Target position records:
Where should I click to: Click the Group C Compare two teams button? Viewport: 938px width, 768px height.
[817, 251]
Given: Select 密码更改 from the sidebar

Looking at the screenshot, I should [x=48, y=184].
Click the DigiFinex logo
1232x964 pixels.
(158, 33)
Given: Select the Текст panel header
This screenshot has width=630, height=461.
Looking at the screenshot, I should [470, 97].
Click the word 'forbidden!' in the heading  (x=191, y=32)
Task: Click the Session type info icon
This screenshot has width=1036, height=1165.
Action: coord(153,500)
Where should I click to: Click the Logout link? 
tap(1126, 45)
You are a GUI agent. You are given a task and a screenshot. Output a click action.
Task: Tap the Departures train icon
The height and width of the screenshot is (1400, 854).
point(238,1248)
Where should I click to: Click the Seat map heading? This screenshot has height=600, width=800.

GIVEN TASK.
Copy out every one of the records above verbatim, keeping each line as it stands.

ANSWER IN FULL.
Where should I click to: Click the Group C Compare two teams button? Viewport: 938px width, 768px height.
[817, 251]
Given: Select 密码更改 from the sidebar

Looking at the screenshot, I should [x=48, y=184].
Click the DigiFinex logo
1232x964 pixels.
(158, 33)
Given: Select the Текст panel header
This screenshot has width=630, height=461.
Looking at the screenshot, I should [470, 97].
Click the word 'forbidden!' in the heading  (x=191, y=32)
Task: Click the Session type info icon
This screenshot has width=1036, height=1165.
Action: coord(153,500)
Where should I click to: Click the Logout link? 
tap(1126, 45)
You are a GUI agent. You are given a task and a screenshot. Output a click action.
Task: Tap the Departures train icon
The height and width of the screenshot is (1400, 854).
point(238,1248)
Where should I click to: Click the Seat map heading? This screenshot has height=600, width=800.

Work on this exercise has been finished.